◆ **WORKING DATA**:
· · · · · · ·

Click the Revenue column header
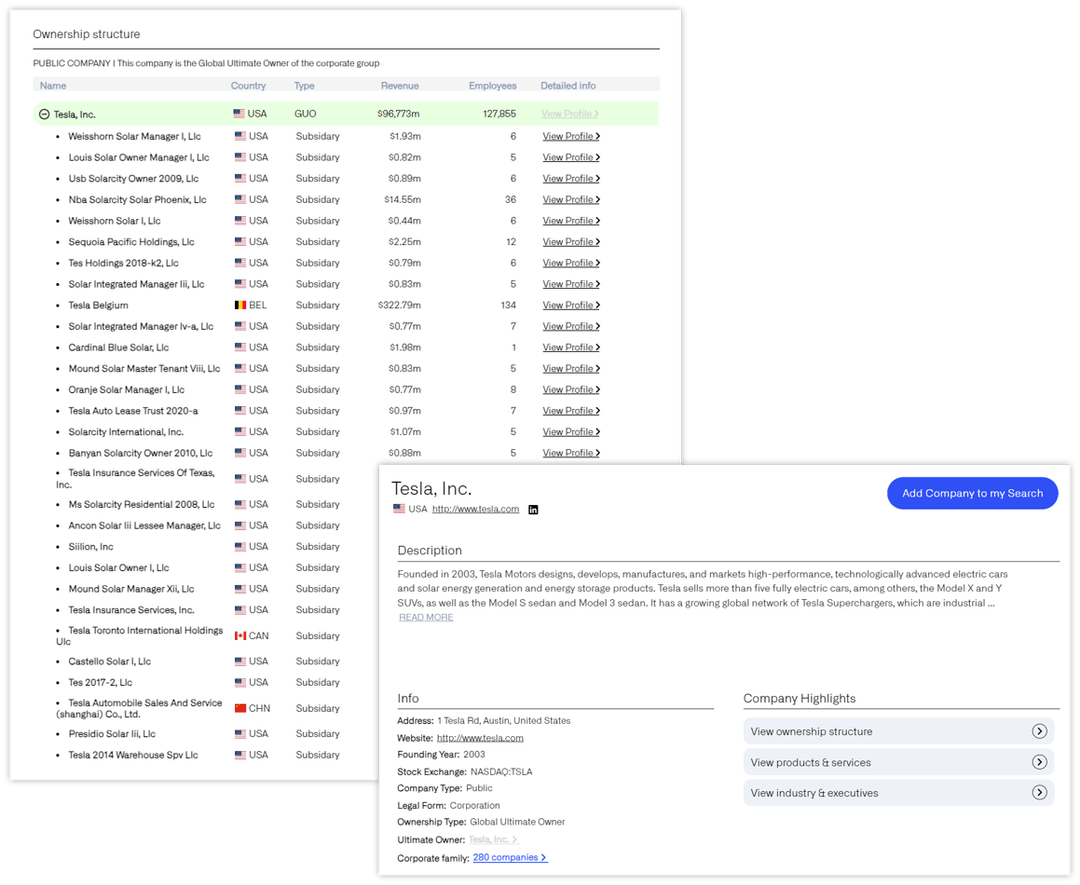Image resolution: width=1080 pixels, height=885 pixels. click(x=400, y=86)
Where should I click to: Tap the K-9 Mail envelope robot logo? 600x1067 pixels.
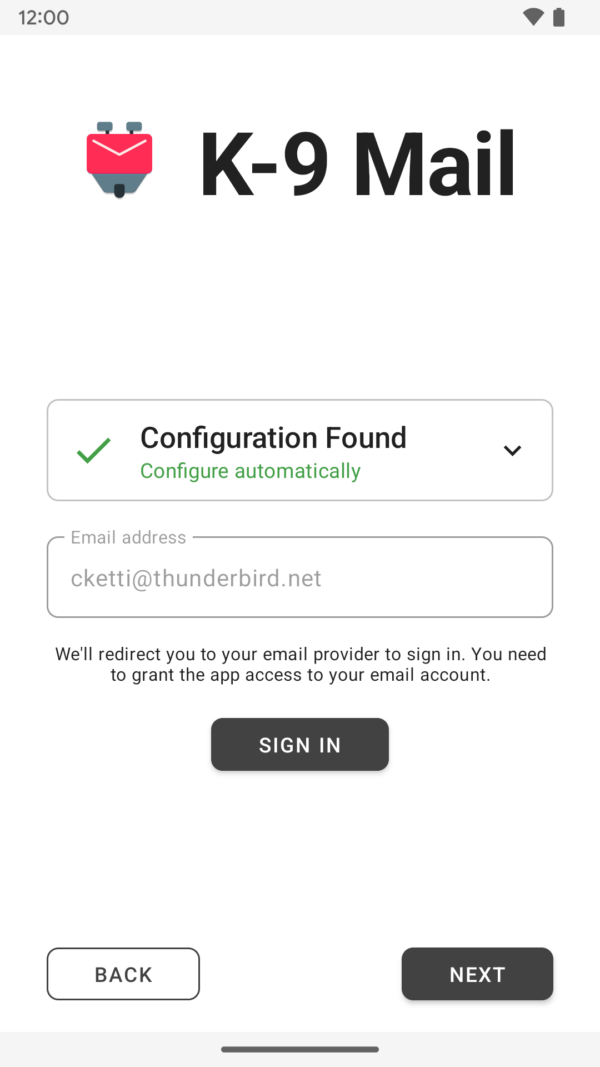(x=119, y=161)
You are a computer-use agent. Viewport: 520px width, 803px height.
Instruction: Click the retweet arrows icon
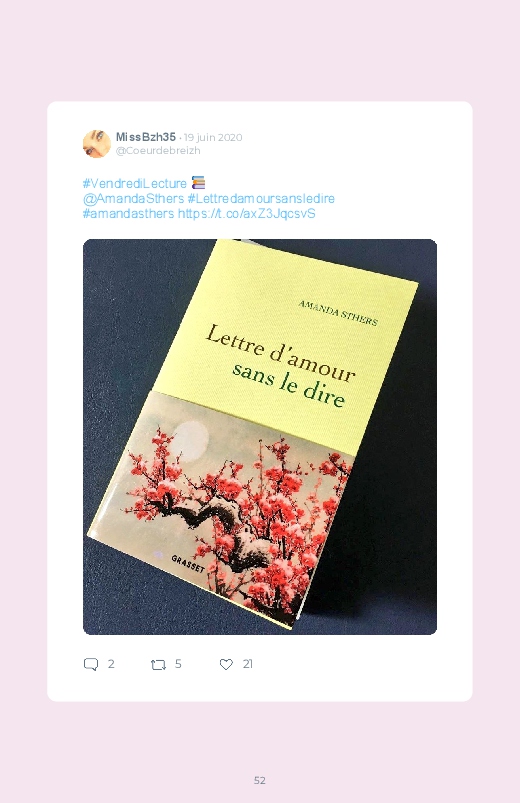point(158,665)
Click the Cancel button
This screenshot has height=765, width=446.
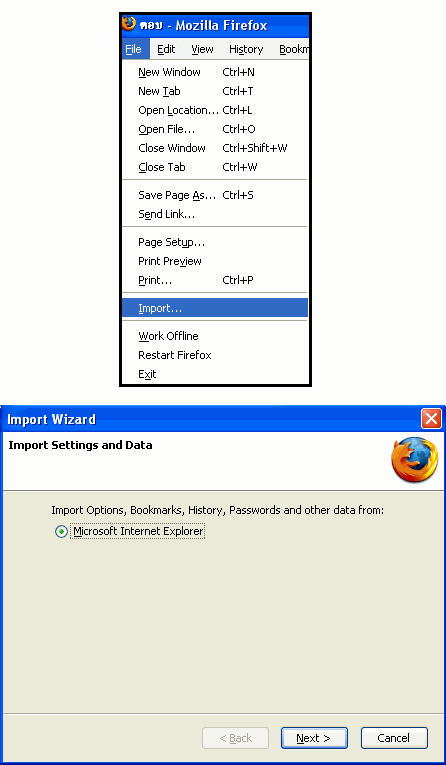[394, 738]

· · · · · · ·

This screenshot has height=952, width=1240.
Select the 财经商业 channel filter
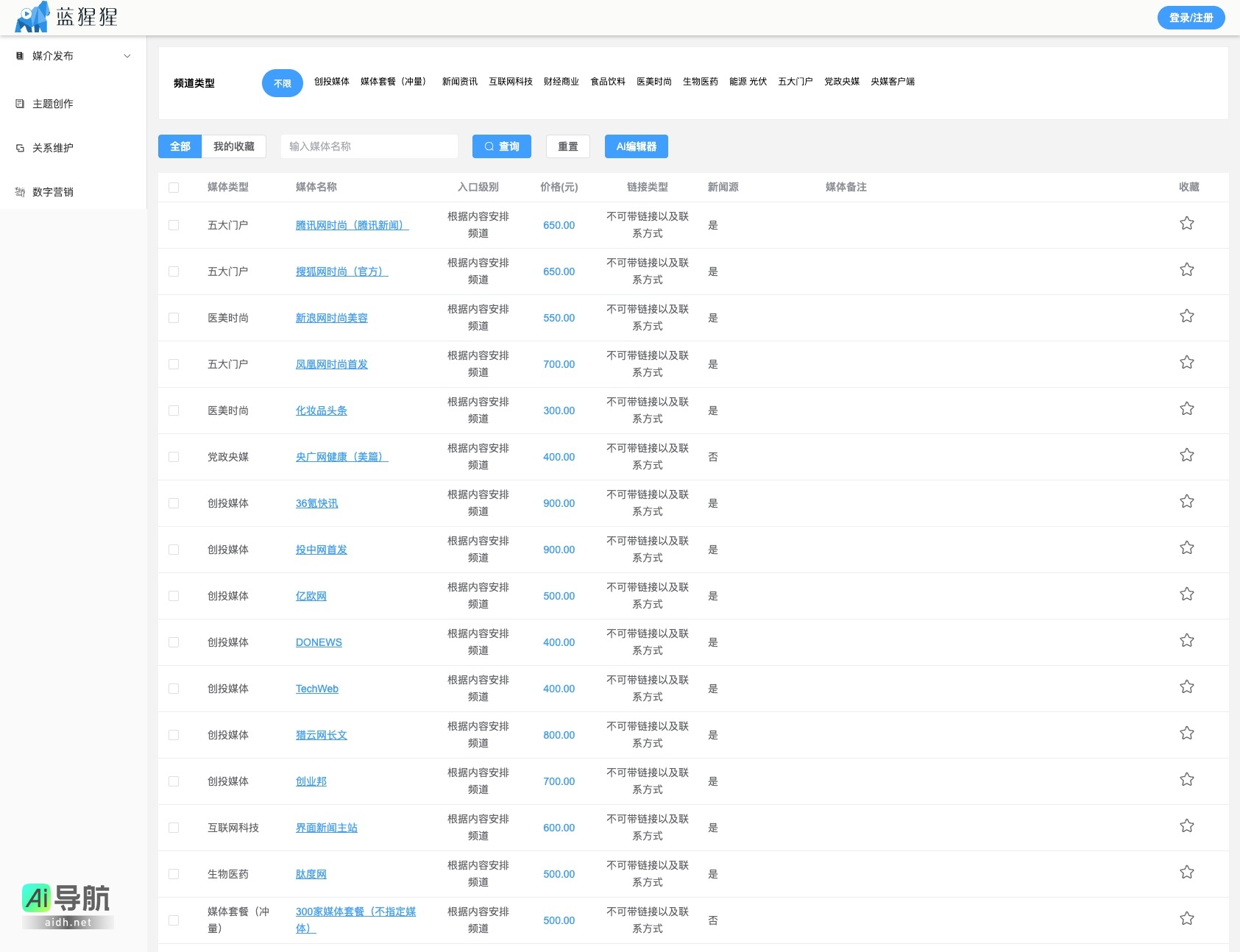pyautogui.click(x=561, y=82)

· · · · · · ·

Return exactly the part of the listing above that opens with the line containing "Click the Revenue column header" and closes with the line containing "You are a computer-use". Pictures stay out.

◆ **TASK SOLUTION**:
Click the Revenue column header
Image resolution: width=1080 pixels, height=885 pixels. click(x=400, y=86)
Where should I click to: Tap the K-9 Mail envelope robot logo? 600x1067 pixels.
(x=119, y=161)
You are a computer-use agent. Viewport: 520px width, 803px height.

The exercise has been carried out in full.